Aims To study the effects of saxagliptin, a dipeptidyl peptidase‐4 inhibitor, on glycaemic stability and β‐cell function in the SAVOR‐TIMI 53 trial. Methods We randomized 16 492 patients with type 2 diabetes ( T2D ) to saxagliptin or placebo, added to current antidiabetic medications, and followed them for a median of 2.1 years. Glycaemic instability was defined by: (i) a glycated haemoglobin ( HbA1c ) increase of ≥0.5% post‐randomization; (ii) the initiation of new antidiabetic medications for ≥3 months; or (iii) an increase in dose of oral antidiabetic medication or ≥25% increase in insulin dose for ≥3 months. β‐cell function was assessed according to fasting homeostatic model 2 assessment of β‐cell function ( HOMA ‐2β) values at baseline and at year 2 in patients not treated with insulin. Results Compared with placebo, participants treated with saxagliptin had a reduction in the development of glycaemic instability (hazard ratio 0.71; 95% confidence interval 0.68–0.74; p < 0.0001). In participants treated with saxagliptin compared with placebo, the occurrence of an HbA1c increase of ≥0.5% was reduced by 35.2%; initiation of insulin was decreased by 31.7% and the increases in doses of an oral antidiabetic drug or insulin were reduced by 19.5 and 23.5%, respectively (all p < 0.0001).

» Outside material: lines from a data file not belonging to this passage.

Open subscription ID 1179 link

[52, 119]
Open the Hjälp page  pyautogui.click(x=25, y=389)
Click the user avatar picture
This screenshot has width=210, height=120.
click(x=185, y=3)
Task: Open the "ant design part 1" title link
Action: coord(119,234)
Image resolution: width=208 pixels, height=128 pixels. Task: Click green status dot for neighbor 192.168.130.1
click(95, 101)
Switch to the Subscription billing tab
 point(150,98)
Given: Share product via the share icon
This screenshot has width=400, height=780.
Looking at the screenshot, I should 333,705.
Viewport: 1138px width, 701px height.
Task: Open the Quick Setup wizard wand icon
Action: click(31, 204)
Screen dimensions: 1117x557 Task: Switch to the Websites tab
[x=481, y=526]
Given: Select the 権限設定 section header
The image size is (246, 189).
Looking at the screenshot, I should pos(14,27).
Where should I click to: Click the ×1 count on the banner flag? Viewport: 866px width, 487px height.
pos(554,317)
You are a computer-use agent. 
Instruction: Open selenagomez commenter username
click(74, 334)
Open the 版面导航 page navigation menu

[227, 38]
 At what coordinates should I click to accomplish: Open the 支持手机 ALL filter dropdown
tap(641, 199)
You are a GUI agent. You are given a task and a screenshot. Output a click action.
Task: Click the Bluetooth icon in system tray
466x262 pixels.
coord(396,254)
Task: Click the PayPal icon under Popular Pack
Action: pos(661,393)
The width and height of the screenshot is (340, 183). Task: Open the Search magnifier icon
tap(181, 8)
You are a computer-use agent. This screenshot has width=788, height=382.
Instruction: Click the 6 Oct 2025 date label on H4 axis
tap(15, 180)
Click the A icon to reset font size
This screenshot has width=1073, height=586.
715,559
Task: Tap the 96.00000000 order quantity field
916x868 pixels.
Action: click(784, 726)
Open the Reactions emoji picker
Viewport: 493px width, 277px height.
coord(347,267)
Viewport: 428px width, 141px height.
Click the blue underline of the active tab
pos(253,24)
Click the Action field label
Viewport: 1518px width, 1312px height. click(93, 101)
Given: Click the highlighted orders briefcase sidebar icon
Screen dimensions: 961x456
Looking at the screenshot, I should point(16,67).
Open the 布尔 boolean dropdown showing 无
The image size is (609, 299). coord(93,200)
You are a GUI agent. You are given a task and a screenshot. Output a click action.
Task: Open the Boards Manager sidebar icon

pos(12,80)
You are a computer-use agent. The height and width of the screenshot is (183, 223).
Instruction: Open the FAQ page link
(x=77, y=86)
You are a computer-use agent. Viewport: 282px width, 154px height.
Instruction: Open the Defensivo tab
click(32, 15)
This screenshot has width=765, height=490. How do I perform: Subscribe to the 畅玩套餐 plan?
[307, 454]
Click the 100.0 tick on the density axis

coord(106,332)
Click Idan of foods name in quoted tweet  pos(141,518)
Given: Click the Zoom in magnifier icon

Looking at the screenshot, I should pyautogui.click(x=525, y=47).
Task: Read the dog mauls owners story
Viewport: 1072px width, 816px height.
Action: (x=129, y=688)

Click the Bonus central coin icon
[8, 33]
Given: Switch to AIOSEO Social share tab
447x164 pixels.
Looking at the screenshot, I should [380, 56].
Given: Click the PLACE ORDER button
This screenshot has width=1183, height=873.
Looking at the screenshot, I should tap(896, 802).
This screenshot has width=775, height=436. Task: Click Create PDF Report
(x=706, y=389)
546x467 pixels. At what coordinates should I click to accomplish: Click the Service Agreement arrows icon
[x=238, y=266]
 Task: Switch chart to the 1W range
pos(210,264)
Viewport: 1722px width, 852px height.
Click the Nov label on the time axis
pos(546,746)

At 2 years, HOMA ‐2β values decreased by 4.9% in participants treated with placebo, compared with an increase of 1.1% in those treated with saxagliptin (p < 0.0001). Conclusions Saxagliptin improved glycaemia and prevented the reduction in HOMA ‐2β values. Saxagliptin may reduce the usual decline in β‐cell function in T2D , thereby slowing diabetes progression.